= William H. Gruber =

American organizational theorist

William H. Gruber (born March 6, 1935) is an American organizational theorist, former professor at MIT, Boston College and Northeastern University, consultant and author, known for his work in the field of computer technology in business in the 1980s.

== Life and work ==
Gruber obtained his BS from the University of Pennsylvania in 1956, and his PhD in economics from Massachusetts Institute of Technology in 1965 with the thesis, entitled "Productivity. Education and Changes In the Labor Force."

Gruber had started his career in finance at the General Electric Company. After his graduation at MIT he became associate professor of accounting at Northeastern University, and started the consulting firm Research and Planning Institute in West Newton, Massachusetts. In 1971 at the Northeastern University's School of Business Administration, he became director of the university's Northeastern University Research Program on the Management of Science and Technology. He also held research positions at the M.I.T. Sloan School of Management and at Harvard Business School.
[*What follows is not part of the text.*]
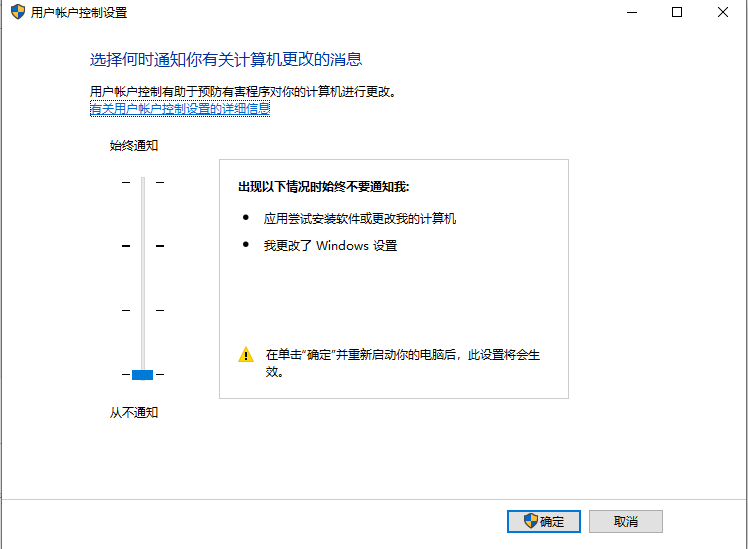Click the bold text 出现以下情况时始终不要通知我
Screen dimensions: 748x549
323,187
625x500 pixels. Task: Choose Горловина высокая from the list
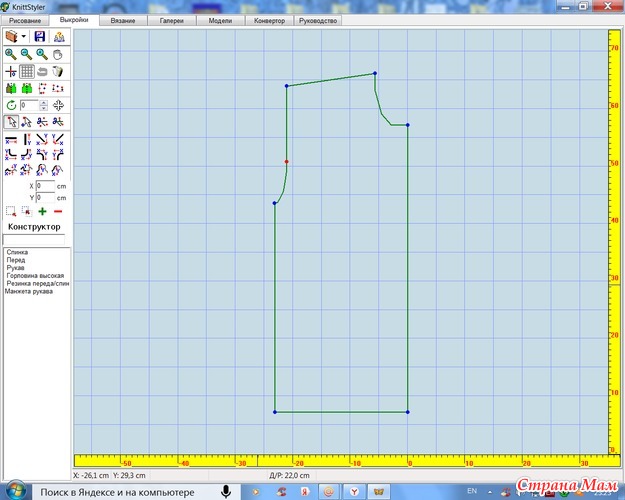point(35,276)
In the 1980s he moved to the MIT Sloan School of Management, where he was appointed assistant professor of management, and was "economic consultant to the study contractor for the research on government patent policy sponsored by the Committee on Government Patent Policy."

In the 1990s he was appointed as the chief information officer (CIO) at the Risk Management Foundation (RMF) of the Harvard Medical Institutions, sold his consultancy firm to AppNet Systems, Inc.. and founded the Cambridge Innovation research (CIR). Gruber's experience in pharmaceutical industry strategy, management, and systems includes 25 years of consulting with Pfizer Pharmaceuticals in strategic information and public affairs.

Synnott and Gruber (1981) are credited to have coined the term chief information officer (CIO), and Gruber is credited to have coined the term global information officer (GIO).

== Selected publications ==
- Gruber, William H., and Donald G. Marquis, eds. Factors in the Transfer of Technology. MIT Press, 1969.
- Gruber, William H., and John S. Niles. "The New Management: Line Executive and Staff Professional in the Future Firm." McGraw Hill, 1976.
- Synnott, William R., and William H. Gruber. Information resource management: opportunities and strategies for the 1980s. John Wiley & Sons, Inc., 1981.
- Gruber, William H. "The Strategic Integration of Corporate Research and Development," New York American Management Association, 1981.
- Gruber, William H. "The Utilization of Specialists by Company Presidents," New York: The Presidents Association, 1975.

- Articles, a selection
- Gruber, William H., and Raymond Vernon. "The technology factor in a world trade matrix." The technology factor in international trade. UMI, 1970. 233–302.
- Gruber, William H., and John S. Niles. "Problems in the utilization of management science/operations research: a state of the art survey." Interfaces 2.1 (1971): 12–19.
- Gruber, William., and Hoewing Raymond. "The New Management in Corporate Public Affairs," Public Affairs Review, 1980.
- Glenn, Martha CG., Gruber, William H. and Rabin, Kenneth A. "Using Computers in Corporate Public Affairs," Public Relations Review, 1982.
- Gruber, William H."Planning for the Next Market Break," Institutional Investor, December 1988.
- Gruber, William H. "Beyond Telecommuting: A New Paradigm for the Effect of Telecommunications and Travel,"(Report on Dr. Gruber's study of telemedicine), US Department of Energy, 1994.
- Gruber, William H. and Rosenthal, David S. "Managed Care has been good medicine; we don’t need micromanaged care", The Boston Globe, June 23, 1997.
- Gruber, William H., and David J. Hunter. "Transforming Osteoarthritis Care in an Era of Health Care Reform." Clinics in Geriatric Medicine, 2010. Volume 26, Issue 3, 433–444.
- Gruber, William H., Adam C. Powell, and John B. Torous. "The power of capturing and using information at the point of care." Healthcare, 2016.